Public high school students in Windsor held a protest of their own Tuesday.
They were pleading for the return of extra-curricular activities.
Their public high school teachers stopped taking part in the activities more than a week ago in protest of Bill 115, which strips teachers of the ability to strike.
The handful of students from General Amherst and Harrow high schools demonstrated outside the local office of the Ontario Secondary Schools Teachers' Federation.
"As a senior, especially, it's a matter of extra help after school; getting accepted to university; reference letters; scholarship opportunities," said student Alex Leroux. "It's important to everyone else because it's prom committee, student council, all sorts of clubs at school, sports teams that keep kids out of trouble."
Taylar Boswell is in Grade 12 and says she's had to drop math because she's not getting the extra help she needs after school.
"I struggle with math but it's something that I need in order to become a police officer," she said.
But the local president of the OSSTF defends his members, who aren't staying behind to help students after school.
Jeff Brosseau says this is one of the few options teachers have to protest the government.
"Every member that participates in extra-curriculars recognizes the importance of it.
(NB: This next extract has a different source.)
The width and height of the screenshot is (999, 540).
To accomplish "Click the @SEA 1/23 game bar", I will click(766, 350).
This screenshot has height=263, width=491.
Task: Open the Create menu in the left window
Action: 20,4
And I empathise with the students and I totally understand why they'd be frustrated," he said. "But there are no clear solutions and limited possibilities for us to fight back on this."
Public high school teachers this week will vote on holding their own walkout in the new year.
"There are varying opinions out there on what strategies we should have for a fight-back campaign," Brosseau said. "Anything to be done to fight back against Bill 115 is better than doing nothing at all."
The vote will conclude at the end of this week.
More than half the public elementary school teachers in Ontario walked off the job Tuesday in their own protest.